The Daily Pennsylvanian has long been regarded as one of the best college newspapers in the country. In recent decades its reputation has soared as improved technology and larger budgets from increased advertising sales have enabled student reporters, photographers, designers and editors to continually improve and enhance the newspaper. "We were incredibly -- and justifiably -- proud of the paper we produced in the late 1970's," says longtime DP General Manager Eric Jacobs '80, "but the paper today's students produce is simply head and shoulders above what we did less than three decades ago."
There is no journalism department at Penn. While a few scattered journalism-related courses have been offered over the years, it is The Daily Pennsylvanian which has been the preeminent source of journalism education at Penn for more than a century.

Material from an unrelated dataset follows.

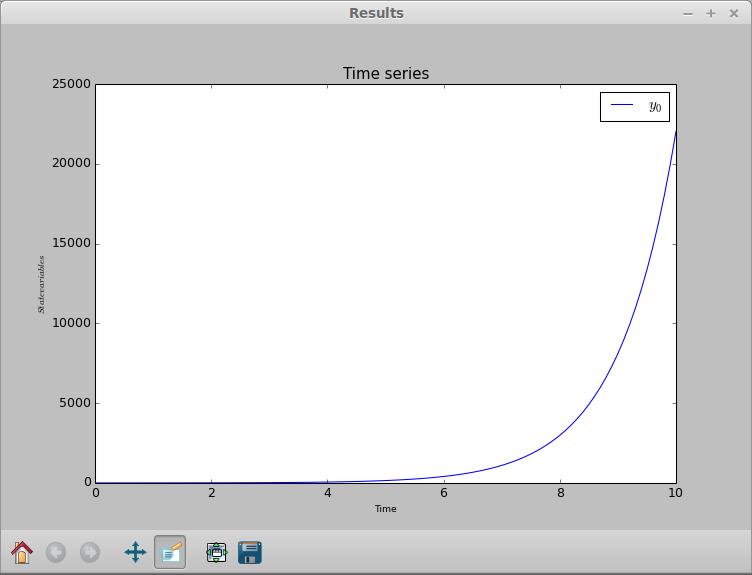Click the 25000 y-axis tick label
Image resolution: width=752 pixels, height=575 pixels.
[x=71, y=84]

Today, you can find DP alumni working at The New York Times, Washington Post, The Wall Street Journal, USA Today, Los Angeles Times, Boston Globe, Philadelphia Inquirer, Miami Herald, Chicago Tribune, Dallas Morning News, and dozens of other newspapers; at Time, Newsweek, Sports Illustrated, The New Yorker, The New Republic, Business Week, Forbes, Fortune, Inc., GQ, Glamour, Entertainment Weekly and dozens of other magazines; at ABC, NBC, CBS, NPR, PBS, CNN, ESPN, and numerous other national and local broadcast outlets.
But the education the DP provides has never turned out just journalists; DP alumni -- from lawyers to doctors, investment bankers to social workers, engineers to accountants -- frequently cite the writing, deadline, management, and people skills they learned at the DP as useful in their careers.
In recent years, the DP's reputation has been bolstered by an unprecedented number of awards to the paper and its staff members. The most prestigious award for college newspapers is the Pacemaker award -- often referred to as the Pulitzer Prize for college journalism -- from the Associated Collegiate Press. In late 2004, the DP received its fourth consecutive Pacemaker award, the seventh in the paper's history.